### TASKS AND EXERCISES
**A.** In the SQL graph query source, what does LAST_NODE(Person2) return?
**B.** List every alias that the SQL graph query source defines with the AS keyword.
**C.** Carry on with the SQL graph query source from the point where it stops.
[BEGIN SOURCE]
SELECT PersonName, Friends
FROM (
SELECT
Person1.name AS PersonName,
STRING_AGG(Person2.name, '->') WITHIN GROUP (GRAPH PATH) AS Friends,
COUNT(Person2.name) WITHIN GROUP (GRAPH PATH) AS levels
FROM
Person AS Person1,
friendOf FOR PATH AS fo,
Person FOR PATH AS Person2
WHERE MATCH(SHORTEST_PATH(Person1(-(fo)->Person2){1,3}))
AND Person1.name = 'Jacob'
) Q
WHERE Q.levels = 2
F. Find people 1-3 hops away from a given person, who also like a specific restaurant
The following example finds the shortest path between Jacob and all the people that he's connected to in the graph 1-3 hops away from him. The query also filters connected people by their liking a given restaurant. In the below sample, that LAST_NODE(Person2)
returns the final node for each shortest path. The "last" Person
node obtained from LAST_NODE
can then be "chained" for further traversals to find the restaurant(s) that they like.
SELECT
Person1.name AS PersonName,
STRING_AGG(Person2.name, '->') WITHIN GROUP (GRAPH PATH) AS Friends,
Restaurant.name
FROM
Person AS Person1,
friendOf FOR PATH AS fo,
Person FOR PATH AS Person2,
likes,
Restaurant
WHERE MATCH(SHORTEST_PATH(Person1(-(fo)->Person2){1,3}) AND LAST_NODE(Person2)-(likes)->Restaurant )
[END SOURCE]
[BEGIN RECORDS PROVIDED]
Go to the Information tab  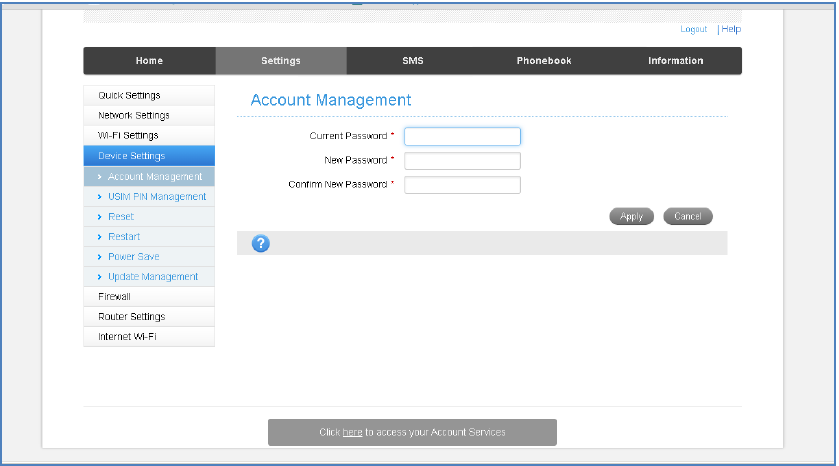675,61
[END RECORDS PROVIDED]
[BEGIN RECORDS PROVIDED]
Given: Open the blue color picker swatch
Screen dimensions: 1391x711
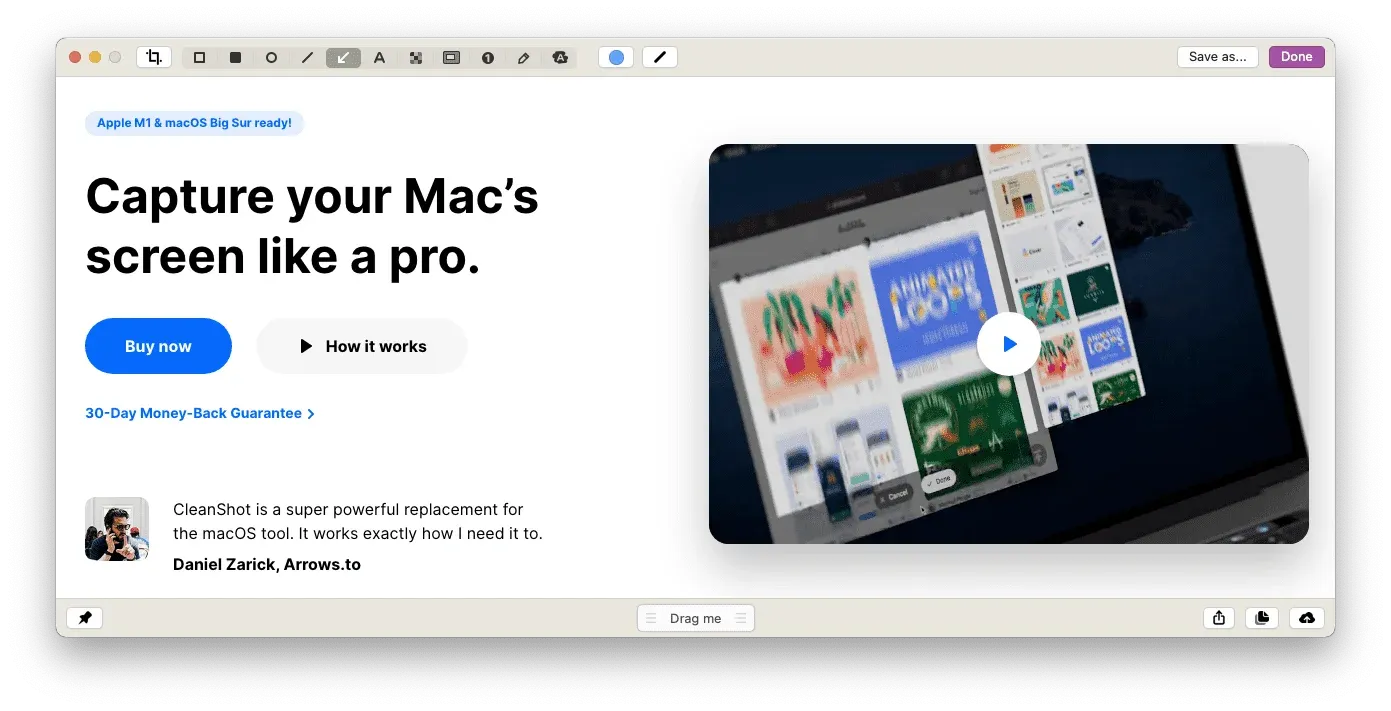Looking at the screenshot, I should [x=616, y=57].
[END RECORDS PROVIDED]
### ANSWERS TO THE EXERCISES
**A.** The final node for each shortest path.

**B.** PersonName, Friends, levels, Person1, fo, Person2

**C.**
AND Person1.name = 'Jacob'
AND Restaurant.name = 'Ginger and Spice'
G. Find the shortest path from a given node to all other nodes in the graph, excluding "loops"
The following example finds all the people that Alice is connected to in the graph and the shortest path starting from Alice to all those people. The example explicitly checks for "loops" where the start and the end node of the path happen to be the same.
SELECT PersonName, Friends
FROM (
SELECT
Person1.name AS PersonName,
STRING_AGG(Person2.name, '->') WITHIN GROUP (GRAPH PATH) AS Friends,
LAST_VALUE(Person2.name) WITHIN GROUP (GRAPH PATH) AS LastNode
FROM
Person AS Person1,
friendOf FOR PATH AS fo,
Person FOR PATH AS Person2
WHERE MATCH(SHORTEST_PATH(Person1(-(fo)->Person2)+))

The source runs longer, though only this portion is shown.